Demolition campaign director says only a tiny fraction was targeted, while urban development authority says religious buildings spanning a total area of 130 hectares were razed or altered

PUBLISHED : Wednesday, 20 August, 2014, 5:29pm
UPDATED : Wednesday, 20 August, 2014, 5:29pm

Amid concerns there was an ongoing crackdown on churches, the Zhejiang government came out with figures showing that religious buildings constituted only a tiny fraction of those demolished or modified in a campaign against illegal properties.

A campaign director said that as of the end of July, only 0.26 per cent of all altered or demolished buildings were for religious purposes.

Of that already miniscule figure, 2.3 per cent were Protestant buildings, the Today Morning Express in Hangzhou, Zhejiang’s capital, reported.
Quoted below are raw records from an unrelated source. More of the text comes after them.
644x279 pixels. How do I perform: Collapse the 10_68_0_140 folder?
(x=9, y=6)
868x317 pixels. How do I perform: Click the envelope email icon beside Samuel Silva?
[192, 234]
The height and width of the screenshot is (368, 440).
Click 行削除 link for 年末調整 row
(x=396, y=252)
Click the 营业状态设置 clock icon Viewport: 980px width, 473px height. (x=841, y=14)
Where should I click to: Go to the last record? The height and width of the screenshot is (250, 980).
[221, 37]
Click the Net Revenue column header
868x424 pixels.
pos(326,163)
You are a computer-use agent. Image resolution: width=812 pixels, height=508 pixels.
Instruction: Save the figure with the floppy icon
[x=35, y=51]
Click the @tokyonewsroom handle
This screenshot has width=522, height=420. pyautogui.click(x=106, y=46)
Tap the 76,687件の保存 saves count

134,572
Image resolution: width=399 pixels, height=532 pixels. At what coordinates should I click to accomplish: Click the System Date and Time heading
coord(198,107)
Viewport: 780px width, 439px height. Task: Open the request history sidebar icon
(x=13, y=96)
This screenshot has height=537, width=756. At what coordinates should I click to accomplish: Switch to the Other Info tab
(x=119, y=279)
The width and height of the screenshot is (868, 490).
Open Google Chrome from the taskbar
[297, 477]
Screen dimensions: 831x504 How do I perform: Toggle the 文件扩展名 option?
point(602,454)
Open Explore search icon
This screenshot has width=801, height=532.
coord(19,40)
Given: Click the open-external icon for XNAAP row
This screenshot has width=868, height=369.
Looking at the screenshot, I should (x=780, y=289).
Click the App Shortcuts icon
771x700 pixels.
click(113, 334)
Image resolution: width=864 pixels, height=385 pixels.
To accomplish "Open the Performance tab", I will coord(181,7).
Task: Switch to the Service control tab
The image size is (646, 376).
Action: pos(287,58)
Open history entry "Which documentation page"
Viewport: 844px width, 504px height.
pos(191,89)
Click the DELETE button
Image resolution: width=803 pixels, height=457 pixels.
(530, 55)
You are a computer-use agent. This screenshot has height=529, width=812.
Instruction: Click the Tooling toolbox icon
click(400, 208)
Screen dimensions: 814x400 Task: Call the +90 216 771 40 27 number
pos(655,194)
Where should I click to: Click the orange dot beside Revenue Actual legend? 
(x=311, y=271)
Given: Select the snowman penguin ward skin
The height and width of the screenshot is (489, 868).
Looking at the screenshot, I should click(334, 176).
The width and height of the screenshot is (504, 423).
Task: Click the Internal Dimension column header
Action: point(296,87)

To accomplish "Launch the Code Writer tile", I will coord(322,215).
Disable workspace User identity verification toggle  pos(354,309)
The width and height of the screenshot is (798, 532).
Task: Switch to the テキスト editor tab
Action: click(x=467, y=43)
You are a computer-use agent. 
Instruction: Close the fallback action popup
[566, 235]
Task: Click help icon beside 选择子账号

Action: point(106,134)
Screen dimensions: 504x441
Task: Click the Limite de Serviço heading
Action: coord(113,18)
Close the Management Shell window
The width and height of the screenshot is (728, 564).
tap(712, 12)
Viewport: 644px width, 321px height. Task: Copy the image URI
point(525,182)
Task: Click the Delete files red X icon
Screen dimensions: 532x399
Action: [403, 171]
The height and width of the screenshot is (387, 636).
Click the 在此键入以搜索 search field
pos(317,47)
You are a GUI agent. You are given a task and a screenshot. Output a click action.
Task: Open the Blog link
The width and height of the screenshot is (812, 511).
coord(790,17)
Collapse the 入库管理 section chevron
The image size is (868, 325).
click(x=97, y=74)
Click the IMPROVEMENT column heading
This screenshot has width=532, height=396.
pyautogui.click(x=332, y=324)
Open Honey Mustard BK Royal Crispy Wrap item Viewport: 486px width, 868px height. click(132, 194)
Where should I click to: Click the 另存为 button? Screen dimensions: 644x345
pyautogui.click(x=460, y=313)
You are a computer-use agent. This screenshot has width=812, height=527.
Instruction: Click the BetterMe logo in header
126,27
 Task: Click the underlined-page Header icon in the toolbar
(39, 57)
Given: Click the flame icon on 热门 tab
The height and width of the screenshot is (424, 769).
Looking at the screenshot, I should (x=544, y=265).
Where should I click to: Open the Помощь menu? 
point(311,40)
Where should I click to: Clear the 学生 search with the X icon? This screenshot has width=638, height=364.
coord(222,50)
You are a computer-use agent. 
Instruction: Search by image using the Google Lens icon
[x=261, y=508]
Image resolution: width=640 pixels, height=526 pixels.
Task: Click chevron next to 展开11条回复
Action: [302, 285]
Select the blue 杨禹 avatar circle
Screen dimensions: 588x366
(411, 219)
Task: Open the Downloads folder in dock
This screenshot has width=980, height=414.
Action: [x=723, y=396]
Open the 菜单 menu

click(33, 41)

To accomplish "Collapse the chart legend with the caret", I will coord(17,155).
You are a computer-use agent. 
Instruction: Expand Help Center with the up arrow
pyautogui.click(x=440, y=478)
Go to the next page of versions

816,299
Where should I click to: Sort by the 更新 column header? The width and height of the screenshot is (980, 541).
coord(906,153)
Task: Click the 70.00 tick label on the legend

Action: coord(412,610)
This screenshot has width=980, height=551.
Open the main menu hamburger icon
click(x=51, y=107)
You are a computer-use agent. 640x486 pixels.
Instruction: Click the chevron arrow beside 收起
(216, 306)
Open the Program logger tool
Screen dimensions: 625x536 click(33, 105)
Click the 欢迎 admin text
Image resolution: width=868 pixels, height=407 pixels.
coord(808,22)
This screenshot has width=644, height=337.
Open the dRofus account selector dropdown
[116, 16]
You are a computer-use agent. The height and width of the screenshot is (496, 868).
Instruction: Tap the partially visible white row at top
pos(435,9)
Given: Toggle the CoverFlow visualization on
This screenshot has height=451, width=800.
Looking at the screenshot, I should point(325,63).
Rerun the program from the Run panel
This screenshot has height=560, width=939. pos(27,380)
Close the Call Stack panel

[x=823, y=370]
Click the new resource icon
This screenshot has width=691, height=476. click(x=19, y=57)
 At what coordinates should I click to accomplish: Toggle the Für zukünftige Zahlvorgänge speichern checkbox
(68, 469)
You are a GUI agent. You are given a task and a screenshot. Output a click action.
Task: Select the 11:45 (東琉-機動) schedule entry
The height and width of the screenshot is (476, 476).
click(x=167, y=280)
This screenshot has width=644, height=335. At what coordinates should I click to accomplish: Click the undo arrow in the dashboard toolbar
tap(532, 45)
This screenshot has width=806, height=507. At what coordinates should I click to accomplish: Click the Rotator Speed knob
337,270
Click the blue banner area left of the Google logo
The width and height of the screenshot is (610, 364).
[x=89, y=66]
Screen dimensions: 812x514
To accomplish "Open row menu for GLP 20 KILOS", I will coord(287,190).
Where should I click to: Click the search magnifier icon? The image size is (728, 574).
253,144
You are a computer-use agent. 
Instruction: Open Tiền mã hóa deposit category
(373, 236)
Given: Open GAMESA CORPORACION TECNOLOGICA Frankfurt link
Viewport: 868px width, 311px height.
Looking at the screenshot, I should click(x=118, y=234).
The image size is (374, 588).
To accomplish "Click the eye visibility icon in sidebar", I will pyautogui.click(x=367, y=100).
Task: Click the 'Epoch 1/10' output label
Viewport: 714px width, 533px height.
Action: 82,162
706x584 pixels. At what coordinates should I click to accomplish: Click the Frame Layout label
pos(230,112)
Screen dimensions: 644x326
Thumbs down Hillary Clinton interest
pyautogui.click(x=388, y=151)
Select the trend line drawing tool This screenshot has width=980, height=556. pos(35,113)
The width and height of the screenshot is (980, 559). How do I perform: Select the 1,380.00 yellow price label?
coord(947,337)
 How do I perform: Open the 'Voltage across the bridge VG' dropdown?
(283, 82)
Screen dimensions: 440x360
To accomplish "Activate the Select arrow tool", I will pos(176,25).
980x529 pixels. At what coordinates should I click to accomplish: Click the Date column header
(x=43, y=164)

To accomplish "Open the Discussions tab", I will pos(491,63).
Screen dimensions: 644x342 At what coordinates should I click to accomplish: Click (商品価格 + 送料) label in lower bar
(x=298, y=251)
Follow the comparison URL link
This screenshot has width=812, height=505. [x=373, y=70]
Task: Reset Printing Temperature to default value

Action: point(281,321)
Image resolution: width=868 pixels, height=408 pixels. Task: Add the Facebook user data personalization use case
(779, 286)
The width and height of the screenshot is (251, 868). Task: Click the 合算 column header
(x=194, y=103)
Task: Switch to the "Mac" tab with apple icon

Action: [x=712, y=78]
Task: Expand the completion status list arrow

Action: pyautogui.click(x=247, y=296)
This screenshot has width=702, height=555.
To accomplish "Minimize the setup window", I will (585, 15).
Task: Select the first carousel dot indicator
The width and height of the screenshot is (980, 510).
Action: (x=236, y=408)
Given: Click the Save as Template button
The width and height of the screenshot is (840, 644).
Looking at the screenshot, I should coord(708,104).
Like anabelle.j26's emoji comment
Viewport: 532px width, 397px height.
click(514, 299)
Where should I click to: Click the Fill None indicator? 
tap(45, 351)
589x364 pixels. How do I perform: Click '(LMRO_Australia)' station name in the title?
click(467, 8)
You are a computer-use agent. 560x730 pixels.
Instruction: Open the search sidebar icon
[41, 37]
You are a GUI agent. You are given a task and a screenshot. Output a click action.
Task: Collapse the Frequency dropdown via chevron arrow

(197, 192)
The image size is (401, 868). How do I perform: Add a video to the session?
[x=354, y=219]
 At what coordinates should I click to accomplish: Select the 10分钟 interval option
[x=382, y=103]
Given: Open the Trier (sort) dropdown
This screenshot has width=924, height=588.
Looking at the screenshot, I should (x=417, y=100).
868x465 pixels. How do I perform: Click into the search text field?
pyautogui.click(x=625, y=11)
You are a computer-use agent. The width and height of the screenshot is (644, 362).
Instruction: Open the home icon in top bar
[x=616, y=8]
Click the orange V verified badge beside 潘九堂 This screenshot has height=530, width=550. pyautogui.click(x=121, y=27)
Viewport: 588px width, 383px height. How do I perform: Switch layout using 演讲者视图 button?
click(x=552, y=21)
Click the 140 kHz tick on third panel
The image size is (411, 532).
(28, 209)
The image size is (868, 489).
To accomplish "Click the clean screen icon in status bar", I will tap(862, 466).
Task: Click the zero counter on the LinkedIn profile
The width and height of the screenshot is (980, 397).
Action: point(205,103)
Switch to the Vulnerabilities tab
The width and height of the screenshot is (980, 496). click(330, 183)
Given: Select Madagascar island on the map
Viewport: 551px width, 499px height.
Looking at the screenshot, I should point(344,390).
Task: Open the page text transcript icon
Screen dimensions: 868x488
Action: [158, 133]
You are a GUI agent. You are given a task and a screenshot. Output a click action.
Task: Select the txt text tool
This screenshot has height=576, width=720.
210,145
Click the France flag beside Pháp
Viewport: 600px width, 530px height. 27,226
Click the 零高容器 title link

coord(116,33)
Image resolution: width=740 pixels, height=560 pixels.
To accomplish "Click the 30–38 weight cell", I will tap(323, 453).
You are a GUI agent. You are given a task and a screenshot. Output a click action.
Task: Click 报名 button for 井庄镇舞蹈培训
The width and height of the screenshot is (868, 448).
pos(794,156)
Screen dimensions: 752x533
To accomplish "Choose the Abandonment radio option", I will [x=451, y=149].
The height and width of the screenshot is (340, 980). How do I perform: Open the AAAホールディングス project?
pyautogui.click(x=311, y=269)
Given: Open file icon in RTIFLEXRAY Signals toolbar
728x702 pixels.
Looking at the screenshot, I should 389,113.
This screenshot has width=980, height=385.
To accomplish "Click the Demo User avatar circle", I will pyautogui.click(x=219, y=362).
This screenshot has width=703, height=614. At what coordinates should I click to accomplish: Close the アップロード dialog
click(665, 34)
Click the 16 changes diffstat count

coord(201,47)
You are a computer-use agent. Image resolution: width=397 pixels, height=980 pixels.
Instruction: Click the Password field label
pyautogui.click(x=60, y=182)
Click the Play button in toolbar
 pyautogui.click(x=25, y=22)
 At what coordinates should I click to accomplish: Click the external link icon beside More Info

So far, 225 million square metres worth of illegal buildings have been torn down, while 269 million square metres of old structures have been refurbished, the Express said, citing the director.

An official at the Zhejiang Department of Housing and Urban-Rural Development said religious structures that were torn down or altered spanned an area of 1.3 million square metres, the state-run China Daily reported. The rest were homes and factories, it said.

According to local pastors in Wenzhou, known as China’s Jerusalem for its large Christian population, at least three churches were demolished and more than 160 crosses were removed in the past seven months.

A local pastor in Wenzhou told the South China Morning Post that his house church was the only one targeted among other “illegal buildings” in the neighbourhood.

The pastor, who did not want to reveal his name due to fears of retribution by local authorities, admitted that his house church, located in the city centre of Wenzhou, had built a balcony against regulations. But he said his house was not the only one.

“There are a row of illegal balconies, but they only picked on us,” he said. “The officials told me that if I wanted to keep my balcony, I needed to stop holding [religious] gatherings.”

Many of the churches targeted in Wenzhou were state-sanctioned ones led by the Three-Self Patriotic Movement of Protestant Churches and the China Christian Council, which normally avoid the type of harassment authorities reserve for so-called “underground” churches.

The committees of the Three-Self movement in both Wenzhou and Zhejiang could not be reached for comment.

The provincial government of Zhejiang said on its website that it launched the “three rectifications and one demolition” campaign last year to improve cities’ landscapes and urban planning, as well as “push economic development”.

The three-year campaign requires old residential areas, old factories and “urban villages” (pockets of rural settlements surrounded by rapidly expanding cities) to be renovated. It also calls for the demolition of illegal structures.

The campaign has been effected “with fairness and justice. … No matter what background [the building has], we tear down what should be torn down, with no exceptions and no sparing of feelings,” the campaign director was quoted as saying.

On April 23, the Zhejiang chapters of the Three-Self movement and the Christian Council in an open letter urged believers to “obey the government” and react “rationally, harmoniously” to the campaign in order to “establish a good image for Protestantism and … maintain stability”.